# [What to work on]
1. In the 2016 Ford KA thread, which diesel engine is expected in the launch line-up?
2. From the 2016 Ford KA thread, reproduce word for word the passage that opens with the words containing "The Mondeo and" and closes with "to it either.".
3. Carry on the 2016 Ford KA thread from its last post.

++++ Page excerpt ++++

# My car of the day, 2016 Ford KA



## Soul boy 68 (Sep 8, 2013)

Ford has unveiled early images of it's next generation KA and it's set to be built in India for the first time. It has the same wheel base as the previous Fiesta but will share the same tech and underpinnings as the new Fiesta. The current model KA has struggled with poor sales and has struggled to compete with Vauxhall's Adam and Kia's Picanto so instead Ford are aiming for a more frugal audience seeking value. In doing so the 2016 KA will be moved down market to sit below the subcompact Fiesta. It's likely the front will retain Fords new 'wide - mouth' grill and swept back headlamps seen on the current Fiesta and Focus. A 1.5 diesel engine, the 74 BHP TDCI found in the current Fiesta will feature in the launch line up. Expect to see more changes before the cars launch next year.

Like it?


----------



## Steve (Mar 18, 2014)

Reminds me of that nasty dacia thing.

Coming to a retail park near you soon..


No not for me.


----------



## VW Golf-Fan (Aug 3, 2010)

Don't like it. Looks too much like a Hyundai i20.


----------



## Kerr (Mar 27, 2012)

Thank god there is still 11 months of 2015 left. No need to rush forward for that.


----------



## 182_Blue (Oct 25, 2005)

Not my thing but looks far better than the last one.


----------



## Alex_225 (Feb 7, 2008)

God that looks bloody awful, characterless rip off of the rest of the range. 

The Mondeo and even Fiesta suits the whole big grille thing but that looks really naff. At least the current model looks like a cute little city car but that looks like a big car made to look small. 

Also what is it with manufacturers insisting on four doors in their smallest cars?? The new Twingo looks sh!te with four doors and this model isn't lending itself to it either.


----------



## Soul boy 68 (Sep 8, 2013)

Shaun said:


> Not my thing but looks far better than the last one.


Do you mean the current one Shaun or before the one before the current one?


----------



## SBM (Jul 4, 2013)

Jeez compared to the old "Bobbies helmet" shape of the original this is relatively sweeeeet!

adn in these blank background photo's it looks like its a much bigger car.

If I was in the market for this size/type of vehicle i would have one.

Nice one Soul Boy :thumb:


----------



## Kiashuma (May 4, 2011)

Not for me, everything looks the same as everything else these days, bring back cars with character. Reliant should come back


----------



## Bigoggy (Sep 1, 2014)




----------



## Mike! (Jul 3, 2010)

Do not want


----------



## Soul boy 68 (Sep 8, 2013)

SBM said:


> Jeez compared to the old "Bobbies helmet" shape of the original this is relatively sweeeeet!
> 
> adn in these blank background photo's it looks like its a much bigger car.
> 
> ...


That's interesting SBM, I didn't think this kind of car is your style.


----------



## SBM (Jul 4, 2013)

Haha Indeed it is NOT Soul Boy! but comparing it to its stable mates it more than holds its own...

++++ Data shown ++++

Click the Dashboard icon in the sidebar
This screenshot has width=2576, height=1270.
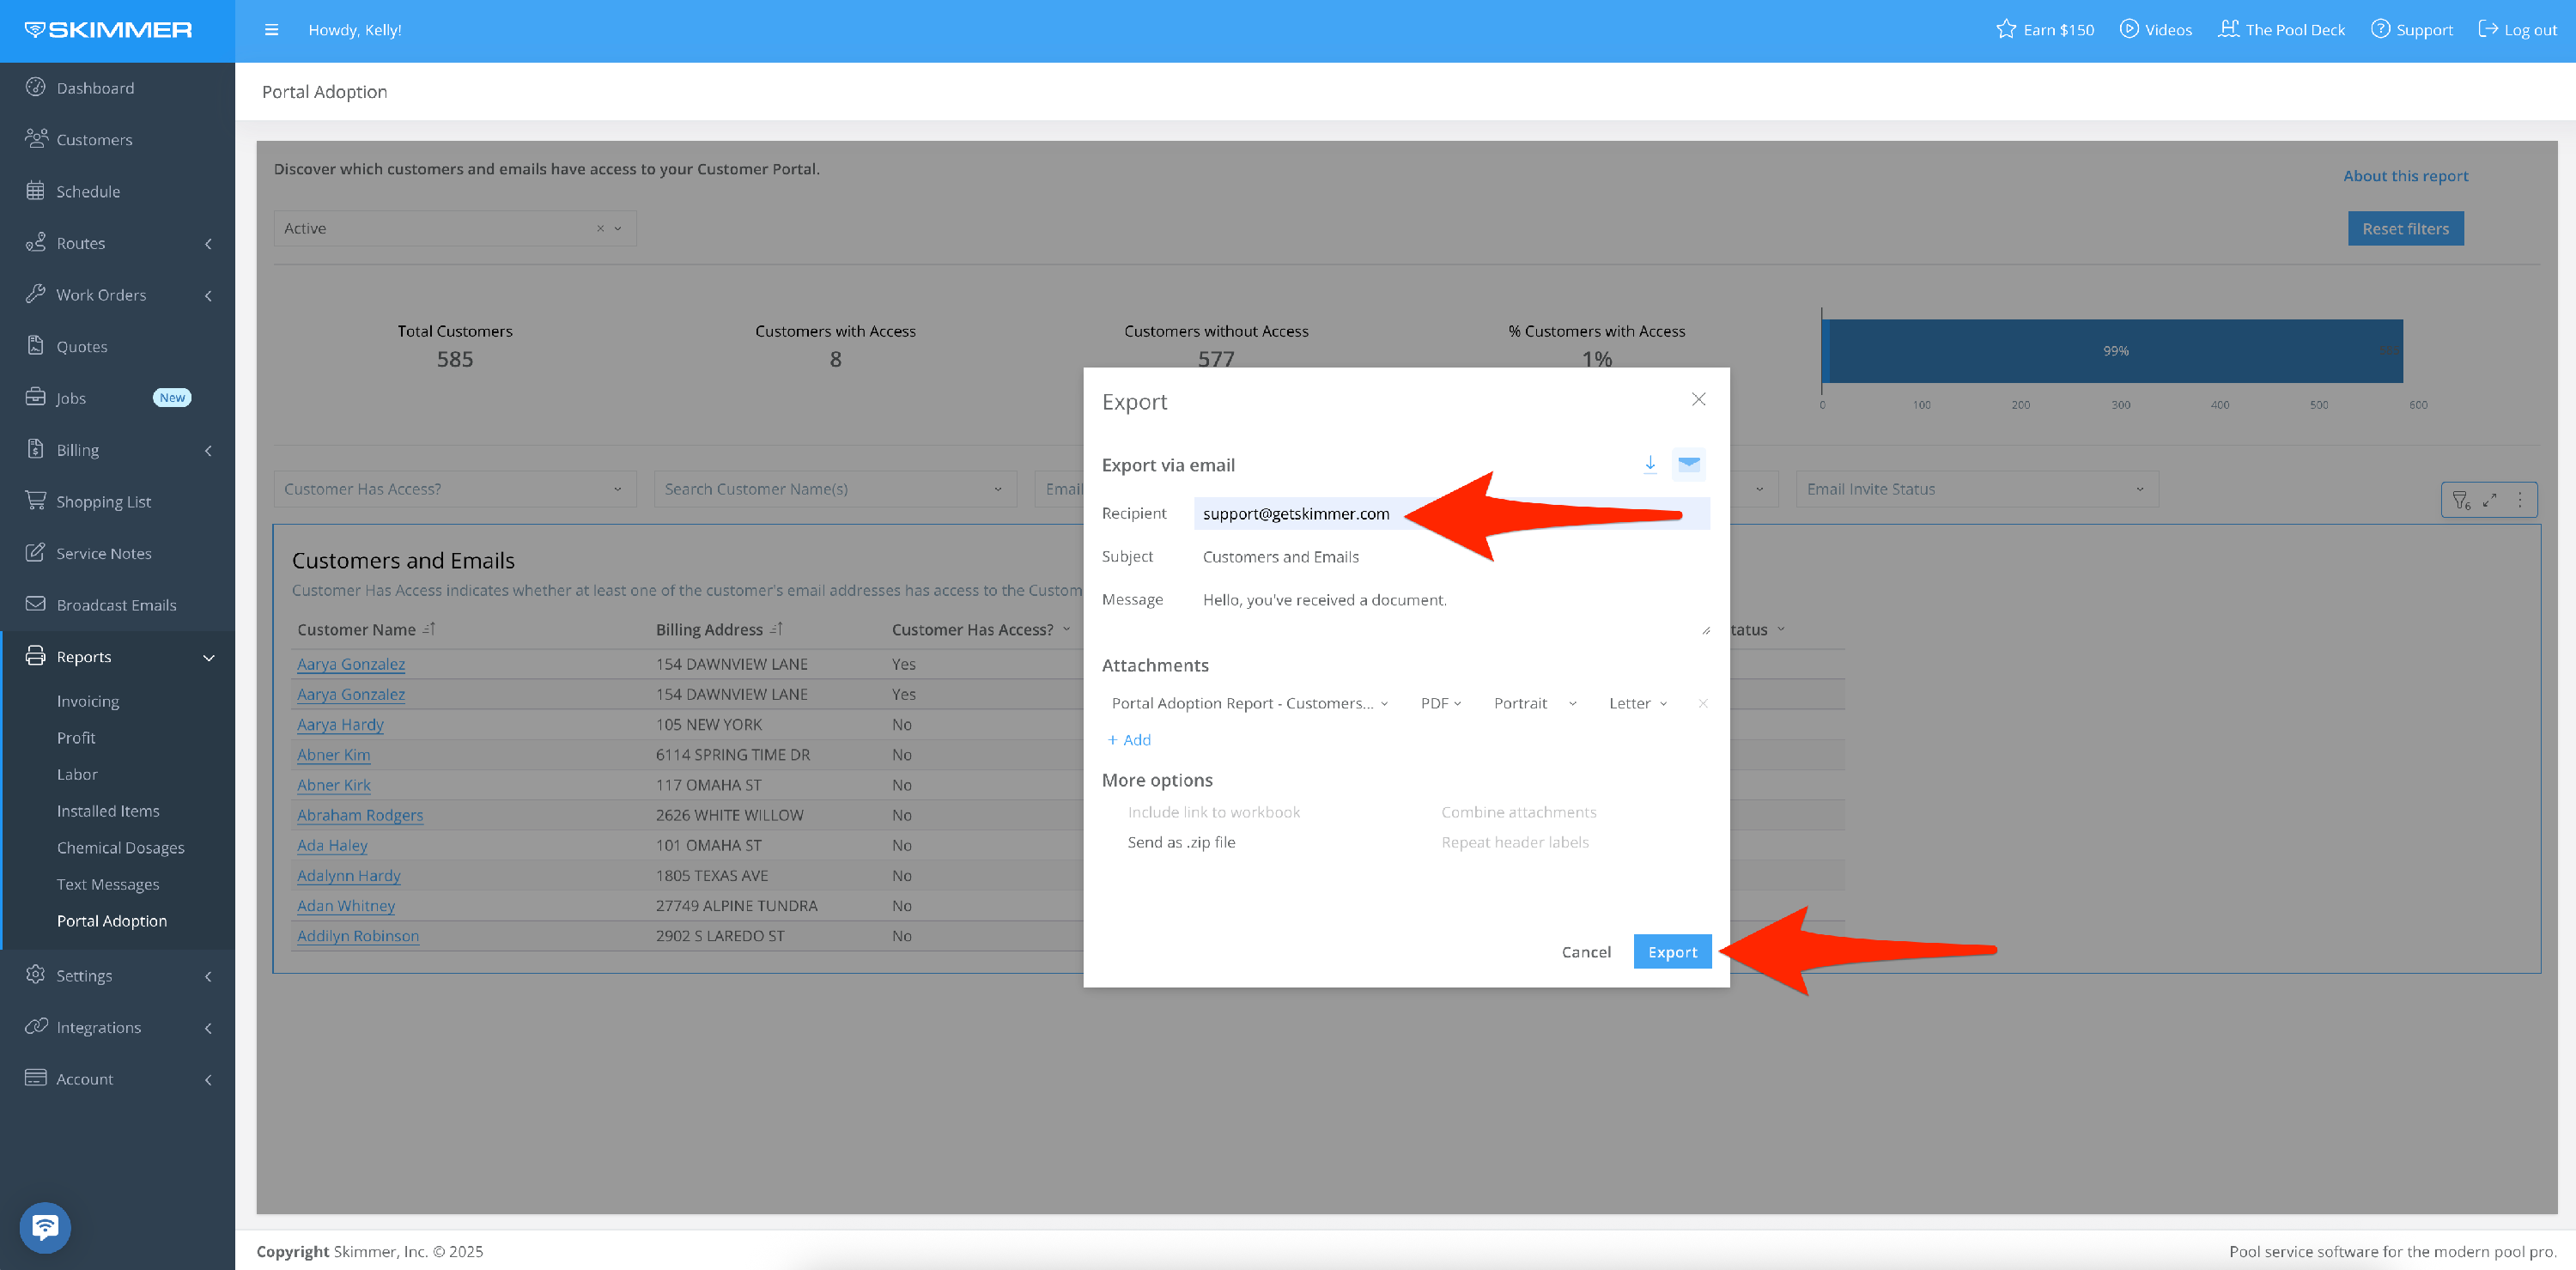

++++
++++ Data shown ++++

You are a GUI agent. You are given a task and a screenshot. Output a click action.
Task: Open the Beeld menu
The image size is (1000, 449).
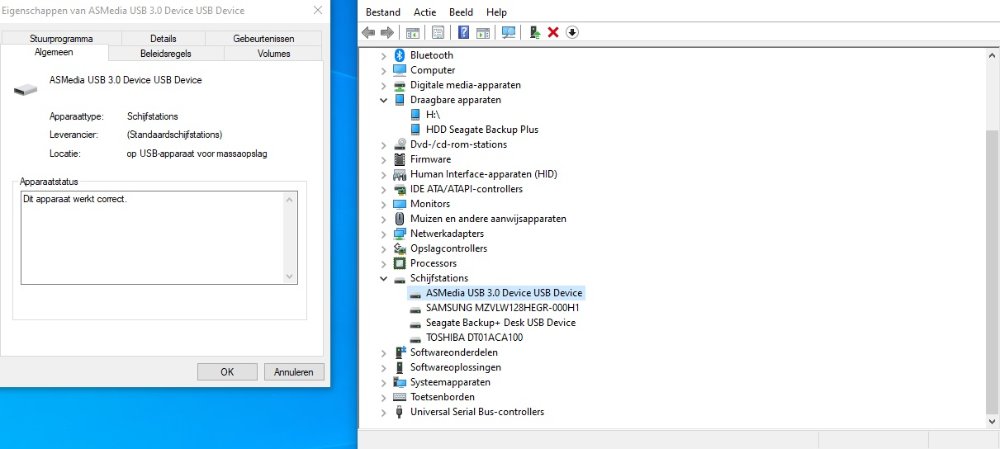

++++
++++ Data shown ++++

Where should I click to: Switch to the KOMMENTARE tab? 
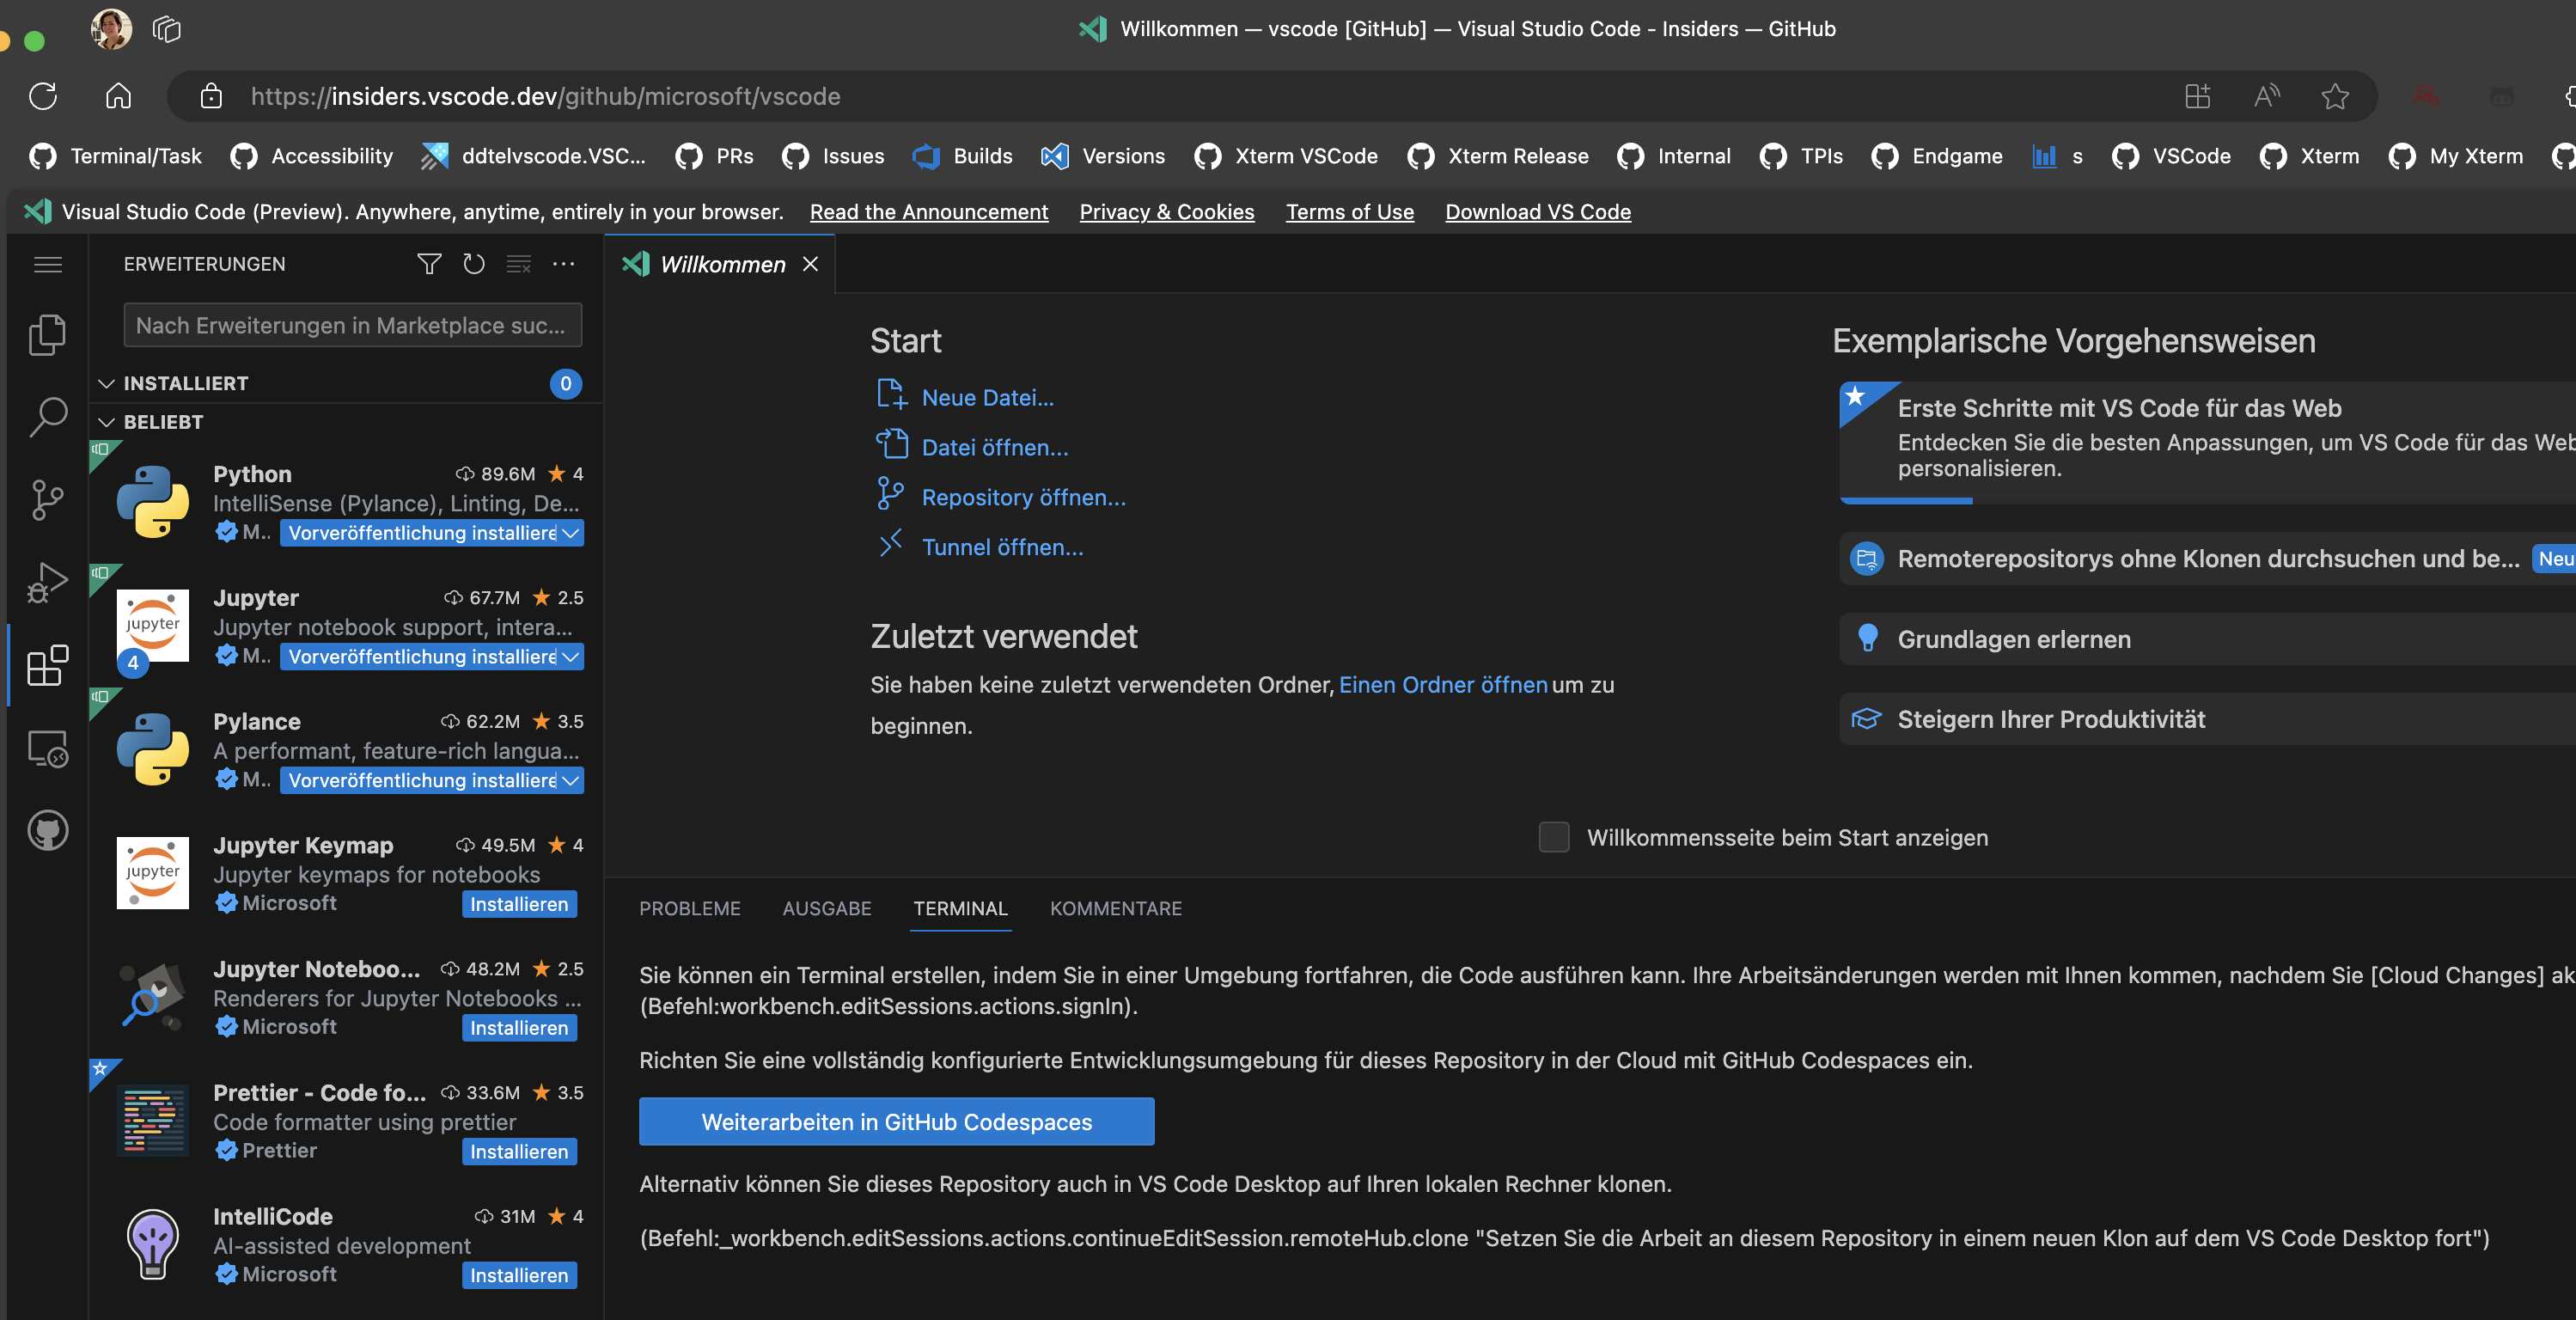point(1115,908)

++++

# [Task-by-task answers]
1. The 1.5 diesel, the 74 BHP TDCI found in the current Fiesta.

2.
The Mondeo and even Fiesta suits the whole big grille thing but that looks really naff. At least the current model looks like a cute little city car but that looks like a big car made to look small. 

Also what is it with manufacturers insisting on four doors in their smallest cars?? The new Twingo looks sh!te with four doors and this model isn't lending itself to it either.

3.
Ben


----------



## s29nta (Mar 9, 2013)

thats awfull:doublesho


----------



## possul (Nov 14, 2008)

If that is a ka then how big will the fiesta be because thats huge.
Ka are meant to be a cute girly city car (imo) 
And as said, i20/dacia looks about it.
Awful


----------



## Naddy37 (Oct 27, 2005)

possul said:


> If that is a ka then how big will the fiesta be because thats huge.
> Ka are meant to be a cute girly city car (imo)
> And as said, i20/dacia looks about it.
> Awful


I'm no doubt will get shot down for this. The original Ka was a funky little thing, I quite liked it, despite it being a girly car...

This new one is so far from the original, it's blurrghh.

No likey.


----------



## possul (Nov 14, 2008)

neilos said:


> I'm no doubt will get shot down for this. The original Ka was a funky little thing, I quite liked it, despite it being a girly car...
> 
> This new one is so far from the original, it's blurrghh.
> 
> No likey.


The 1.6 sport ka was a fun little car in all fairness.
This just isnt going to be im afraid


----------



## Lugy (Nov 4, 2009)

So now they're going to have to develop a new small car then? The whole idea of the Ka is to be a small car, why make it bigger?

As other's have said, it looks ****e, like something you'd find in a developing market, along with the Ecosport which I was unfortunate enough to see in public the other day.

It's quite a shame really, some of the recent efforts from them have been really good, in particular the Mk3 Mondeo which was a really good car IMO.


----------



## Sicskate (Oct 3, 2012)

Well no one can deny that it looks a million times better than the current Ka. 

Also, 5 doors.


----------



## uruk hai (Apr 5, 2009)

Not for me !


----------



## 182_Blue (Oct 25, 2005)

Soul boy 68 said:


> Do you mean the current one Shaun or before the one before the current one?


All of them LOL


----------



## andy665 (Nov 1, 2005)

Yawn, painfully dull


----------



## Christian6984 (Dec 20, 2007)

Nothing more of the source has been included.